• [Set problem]: Count the lines in the material below that contain the string "width". Give only the number.

Word and item position data
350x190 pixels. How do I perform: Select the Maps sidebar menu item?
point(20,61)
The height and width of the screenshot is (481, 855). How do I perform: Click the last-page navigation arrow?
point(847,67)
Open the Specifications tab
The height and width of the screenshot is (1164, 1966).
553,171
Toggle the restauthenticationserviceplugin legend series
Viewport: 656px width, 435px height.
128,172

• [Exercise answer]: 3